INTRODUCTION TO TRANSFER BY OSTENSIBLE OWNER

Ostensible Ownership is a term that enables family members to buy the Property in the
name of another family member for the future security of the person. The definition of the
ostensible owner is set out in Section 41 of the Transfer of Property Act. According to the
Black Law Dictionary, ‘Ostensible Ownership implies an evident Ownership resulting from
actions or words. The principle of ostensible ownership’ prevents the owner of the Land, who
clothes another with the obvious title of the latter, claiming his title against an innocent third
party who has been induced to negotiate with the apparent owner.

Ostensible simply means the presence, the appearance, or to seem.  Ostensible owner is a
person who is not the actual owner of the Land, though he appears to be the real owner. Thus
the only distinction between the real owner of the property and the ostensible owner of the
property is that the ostensible owner of the property does not wish to keep or buy the
property. In India, the ostensible owner is popularly known as ‘Benamidar,’ which literally
means a person who owns a property ‘without a name.’

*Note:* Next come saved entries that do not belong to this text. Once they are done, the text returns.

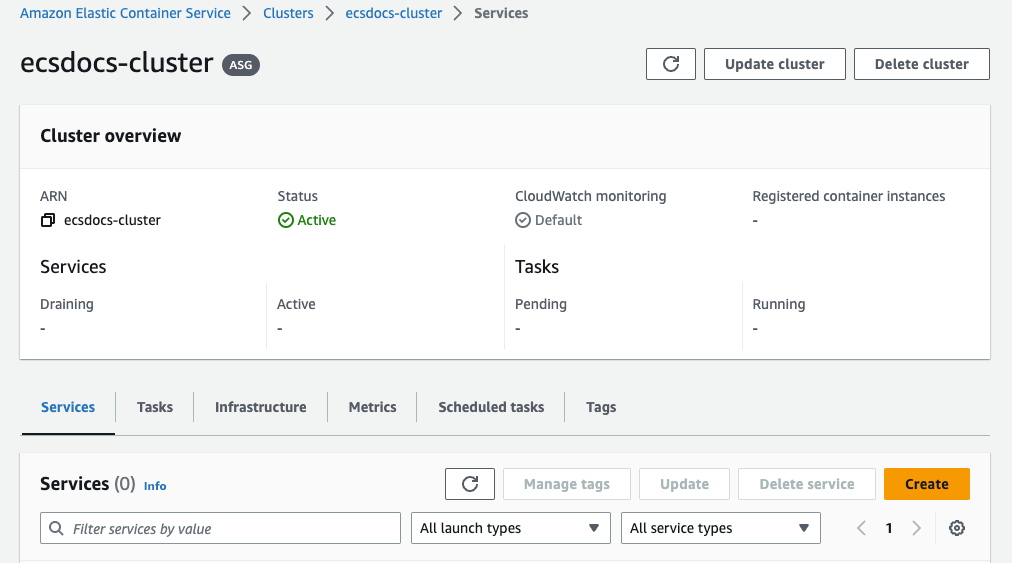Click the CloudWatch Default status icon
This screenshot has width=1012, height=563.
coord(523,220)
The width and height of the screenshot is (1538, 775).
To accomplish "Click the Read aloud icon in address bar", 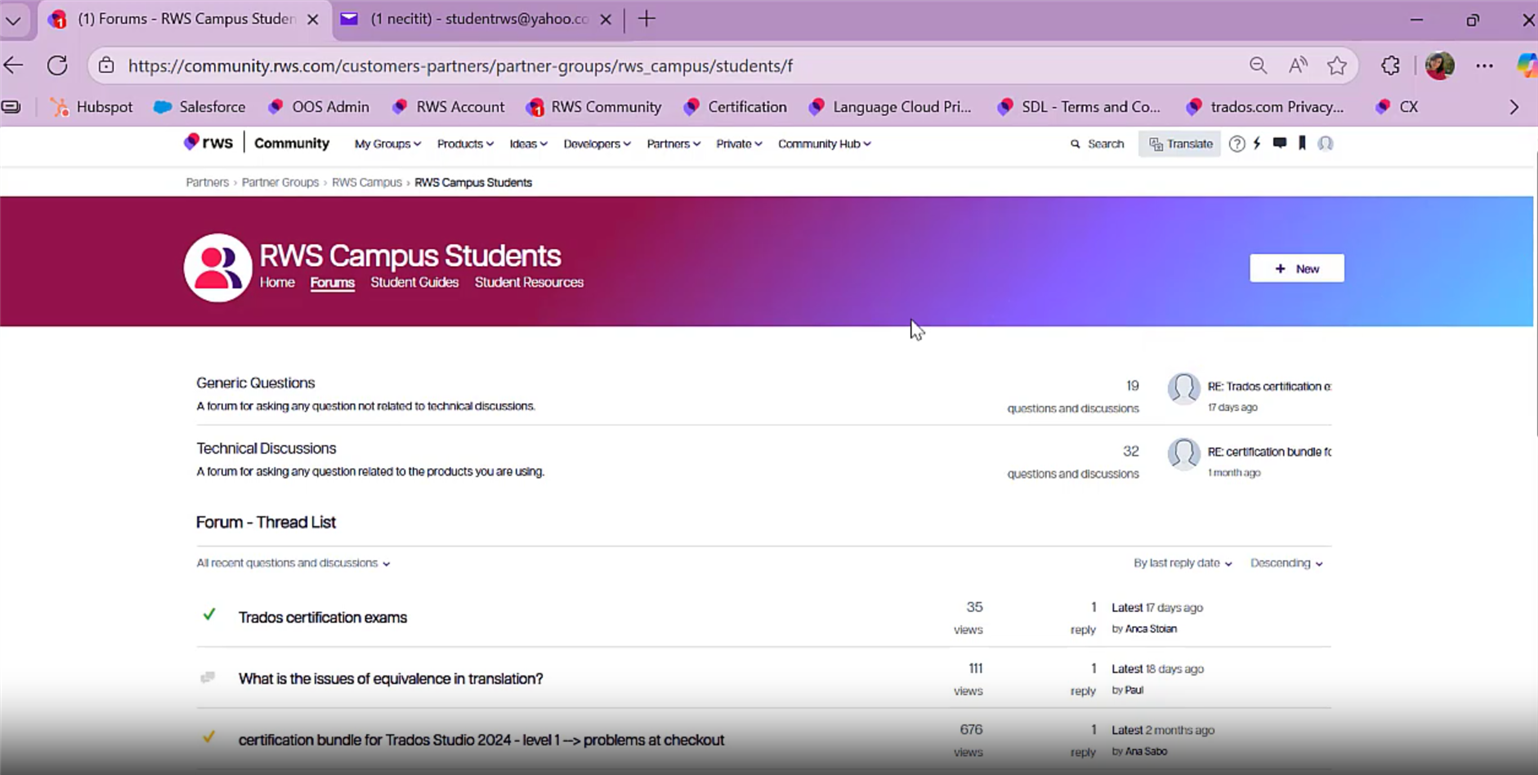I will tap(1297, 66).

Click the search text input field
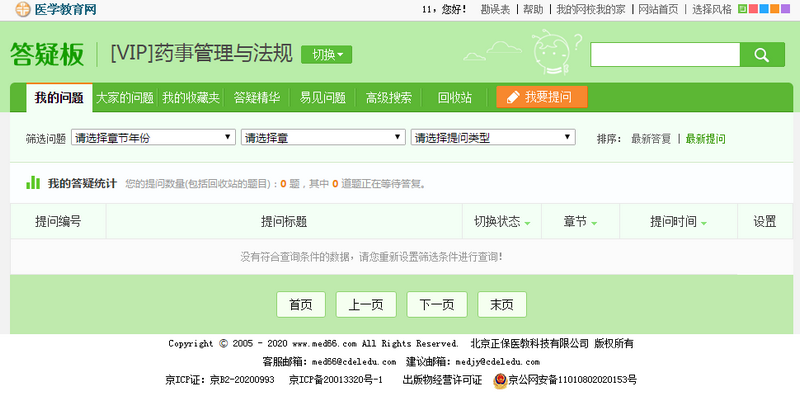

ORIGIN OF OSTENSIBLE OWNERSHIP

According to the Law Commission of India, there may be four key reasons for the emergence
of Benami Transactions or the holding of an ostensible ownership in India.

1. The presence of a Joint Hindu Family Structure, which may have led to a willingness
to make hidden provisions, has led to the practise of Benami.

2. To deceive the creditors, when K.K. Bhattacharya observes that its root is due to the
deceptive intent of defrauding creditors of their just and legal dues.

3. A way to avoid taxes. It could be to stop paying taxes, to convert black money or to
cover up the income.
4. According to Pollock, ‘activities of this kind naturally evolve in a state of society
where there is an appreciable risk, from generation to generation, of hostile defeat or
confiscation.

ESSENTIALS OF SECTION 41 OF TRANSFER OF PROPERTY ACT (TRANSFER


BY OSTENSIBLE OWNER)

The real owner shall be liable for the transfer of immovable property by the ostensible owner
if the following conditions are met –

1. A person must be the ostensible owner of the property,

2. That person must be the owner of the property with the consent, express or implied, of
the real owner;

3. For consideration, the transferee must purchase the property from such ostensible
owner.

4. Before taking the transfer, the transferee must take reasonable care to ascertain
whether the transferor has the power to make the transfer; in other words, transferor
must have acted in good faith.

The real owner is deprived of his property rights under this section only if the essential
conditions for the applicability of the section are met.